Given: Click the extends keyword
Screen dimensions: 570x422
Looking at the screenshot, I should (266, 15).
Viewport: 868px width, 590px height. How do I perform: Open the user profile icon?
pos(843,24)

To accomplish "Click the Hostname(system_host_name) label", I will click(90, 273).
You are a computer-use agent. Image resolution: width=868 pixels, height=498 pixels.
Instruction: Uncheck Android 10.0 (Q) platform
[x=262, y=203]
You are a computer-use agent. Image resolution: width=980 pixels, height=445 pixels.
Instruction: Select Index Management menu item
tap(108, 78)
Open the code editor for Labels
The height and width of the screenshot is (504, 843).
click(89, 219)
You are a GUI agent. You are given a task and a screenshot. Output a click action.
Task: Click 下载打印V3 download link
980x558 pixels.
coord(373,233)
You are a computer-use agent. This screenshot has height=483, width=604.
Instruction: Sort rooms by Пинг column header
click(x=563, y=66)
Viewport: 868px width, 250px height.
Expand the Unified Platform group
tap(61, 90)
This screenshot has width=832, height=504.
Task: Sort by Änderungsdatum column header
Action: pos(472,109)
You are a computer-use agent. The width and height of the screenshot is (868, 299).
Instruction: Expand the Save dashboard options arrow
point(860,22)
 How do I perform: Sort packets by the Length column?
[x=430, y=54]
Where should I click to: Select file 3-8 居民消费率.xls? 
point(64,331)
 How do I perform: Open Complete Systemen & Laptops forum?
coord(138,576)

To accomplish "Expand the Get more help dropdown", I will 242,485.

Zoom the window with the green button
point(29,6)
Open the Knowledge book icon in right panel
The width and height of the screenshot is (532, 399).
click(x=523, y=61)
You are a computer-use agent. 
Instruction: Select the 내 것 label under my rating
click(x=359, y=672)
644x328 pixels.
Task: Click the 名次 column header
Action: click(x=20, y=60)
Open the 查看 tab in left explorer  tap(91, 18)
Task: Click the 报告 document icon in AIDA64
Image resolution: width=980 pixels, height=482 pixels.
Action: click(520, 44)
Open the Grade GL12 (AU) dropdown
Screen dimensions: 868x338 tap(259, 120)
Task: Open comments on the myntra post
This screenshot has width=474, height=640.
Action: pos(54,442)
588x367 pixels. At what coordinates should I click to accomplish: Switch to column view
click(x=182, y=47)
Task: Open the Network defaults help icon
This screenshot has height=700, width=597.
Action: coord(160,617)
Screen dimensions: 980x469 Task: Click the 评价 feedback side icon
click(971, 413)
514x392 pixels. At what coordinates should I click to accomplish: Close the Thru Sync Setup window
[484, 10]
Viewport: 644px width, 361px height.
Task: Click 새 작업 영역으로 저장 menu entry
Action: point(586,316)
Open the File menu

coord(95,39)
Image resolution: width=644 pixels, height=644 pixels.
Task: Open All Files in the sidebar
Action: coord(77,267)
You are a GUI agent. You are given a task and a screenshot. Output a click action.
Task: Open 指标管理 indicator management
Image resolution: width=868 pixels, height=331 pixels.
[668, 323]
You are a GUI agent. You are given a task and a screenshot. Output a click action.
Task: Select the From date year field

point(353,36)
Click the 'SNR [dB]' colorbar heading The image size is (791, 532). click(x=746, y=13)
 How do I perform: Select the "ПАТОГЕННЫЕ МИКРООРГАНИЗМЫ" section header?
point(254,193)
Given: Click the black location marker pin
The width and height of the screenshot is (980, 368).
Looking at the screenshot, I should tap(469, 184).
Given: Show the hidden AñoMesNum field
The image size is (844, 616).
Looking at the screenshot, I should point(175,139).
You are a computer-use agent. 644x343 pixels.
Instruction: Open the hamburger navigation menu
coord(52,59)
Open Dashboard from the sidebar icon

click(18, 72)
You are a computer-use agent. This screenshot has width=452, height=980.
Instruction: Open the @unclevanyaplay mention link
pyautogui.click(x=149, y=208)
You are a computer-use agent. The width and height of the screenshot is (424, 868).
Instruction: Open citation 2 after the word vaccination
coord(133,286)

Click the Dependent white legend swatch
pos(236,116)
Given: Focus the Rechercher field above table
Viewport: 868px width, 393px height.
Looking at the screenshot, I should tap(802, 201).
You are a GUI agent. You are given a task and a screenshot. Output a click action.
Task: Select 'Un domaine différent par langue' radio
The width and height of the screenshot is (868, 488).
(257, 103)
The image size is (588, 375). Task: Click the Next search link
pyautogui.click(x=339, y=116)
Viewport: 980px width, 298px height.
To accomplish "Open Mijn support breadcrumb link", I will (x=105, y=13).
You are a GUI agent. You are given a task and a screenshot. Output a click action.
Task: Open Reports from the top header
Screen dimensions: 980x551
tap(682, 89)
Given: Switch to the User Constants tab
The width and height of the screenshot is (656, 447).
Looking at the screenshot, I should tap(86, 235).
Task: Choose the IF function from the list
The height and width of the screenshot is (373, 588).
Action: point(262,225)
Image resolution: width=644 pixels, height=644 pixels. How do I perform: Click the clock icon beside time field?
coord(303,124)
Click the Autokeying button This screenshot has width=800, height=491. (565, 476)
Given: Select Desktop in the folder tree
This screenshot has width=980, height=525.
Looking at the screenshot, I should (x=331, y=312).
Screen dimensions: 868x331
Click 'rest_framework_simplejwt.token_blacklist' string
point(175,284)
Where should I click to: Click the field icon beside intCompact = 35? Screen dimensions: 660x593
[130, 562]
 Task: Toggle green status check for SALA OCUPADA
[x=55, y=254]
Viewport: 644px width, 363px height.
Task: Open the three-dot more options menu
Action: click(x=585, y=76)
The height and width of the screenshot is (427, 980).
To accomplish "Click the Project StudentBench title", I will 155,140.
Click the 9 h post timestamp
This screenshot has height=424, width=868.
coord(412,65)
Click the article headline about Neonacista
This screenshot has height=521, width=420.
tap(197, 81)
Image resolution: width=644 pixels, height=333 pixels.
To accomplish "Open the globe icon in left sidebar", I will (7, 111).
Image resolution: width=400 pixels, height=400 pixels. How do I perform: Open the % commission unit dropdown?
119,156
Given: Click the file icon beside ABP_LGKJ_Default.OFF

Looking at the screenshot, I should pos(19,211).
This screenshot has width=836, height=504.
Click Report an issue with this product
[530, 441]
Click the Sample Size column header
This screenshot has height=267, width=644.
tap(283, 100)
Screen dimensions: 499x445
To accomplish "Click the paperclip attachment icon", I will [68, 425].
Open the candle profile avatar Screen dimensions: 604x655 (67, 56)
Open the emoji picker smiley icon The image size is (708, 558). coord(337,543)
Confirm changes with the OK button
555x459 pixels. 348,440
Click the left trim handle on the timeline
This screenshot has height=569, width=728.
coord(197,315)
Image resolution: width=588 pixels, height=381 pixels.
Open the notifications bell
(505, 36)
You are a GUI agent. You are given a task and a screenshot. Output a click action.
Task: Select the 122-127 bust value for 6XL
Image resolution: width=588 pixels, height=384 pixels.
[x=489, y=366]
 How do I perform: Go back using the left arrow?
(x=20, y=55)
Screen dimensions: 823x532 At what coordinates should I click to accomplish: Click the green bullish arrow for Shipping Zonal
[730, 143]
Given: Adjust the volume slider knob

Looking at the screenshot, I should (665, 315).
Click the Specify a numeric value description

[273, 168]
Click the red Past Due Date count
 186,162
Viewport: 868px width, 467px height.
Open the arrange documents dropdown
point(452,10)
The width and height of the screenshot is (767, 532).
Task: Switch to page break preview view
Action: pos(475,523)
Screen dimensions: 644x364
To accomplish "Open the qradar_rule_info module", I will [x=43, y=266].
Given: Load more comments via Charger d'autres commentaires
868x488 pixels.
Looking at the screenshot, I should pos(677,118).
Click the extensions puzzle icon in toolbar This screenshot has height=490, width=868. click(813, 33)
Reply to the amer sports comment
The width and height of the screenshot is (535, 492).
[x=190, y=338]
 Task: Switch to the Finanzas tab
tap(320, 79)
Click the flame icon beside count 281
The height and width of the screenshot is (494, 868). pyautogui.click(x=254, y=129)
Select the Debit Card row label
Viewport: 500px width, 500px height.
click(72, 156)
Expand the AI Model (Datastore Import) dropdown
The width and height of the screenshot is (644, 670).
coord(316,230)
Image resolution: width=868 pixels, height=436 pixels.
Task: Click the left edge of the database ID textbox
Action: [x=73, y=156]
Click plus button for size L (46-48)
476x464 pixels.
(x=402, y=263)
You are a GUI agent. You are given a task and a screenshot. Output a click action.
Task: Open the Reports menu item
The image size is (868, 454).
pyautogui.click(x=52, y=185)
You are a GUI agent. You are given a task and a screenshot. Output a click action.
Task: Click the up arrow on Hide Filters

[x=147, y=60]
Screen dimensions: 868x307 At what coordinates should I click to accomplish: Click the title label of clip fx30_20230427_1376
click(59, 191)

## WORK INSTRUCTION
Given the data above, which lines hold the string "will"? Return them.

## RESPONSE AREA
To accomplish "Click the Hostname(system_host_name) label", I will click(90, 273).
To accomplish "Expand the Get more help dropdown", I will 242,485.
To accomplish "Open Mijn support breadcrumb link", I will (x=105, y=13).
To accomplish "Click the Project StudentBench title", I will 155,140.
To accomplish "Open the globe icon in left sidebar", I will (7, 111).
To accomplish "Click the paperclip attachment icon", I will [68, 425].
To accomplish "Open the qradar_rule_info module", I will [x=43, y=266].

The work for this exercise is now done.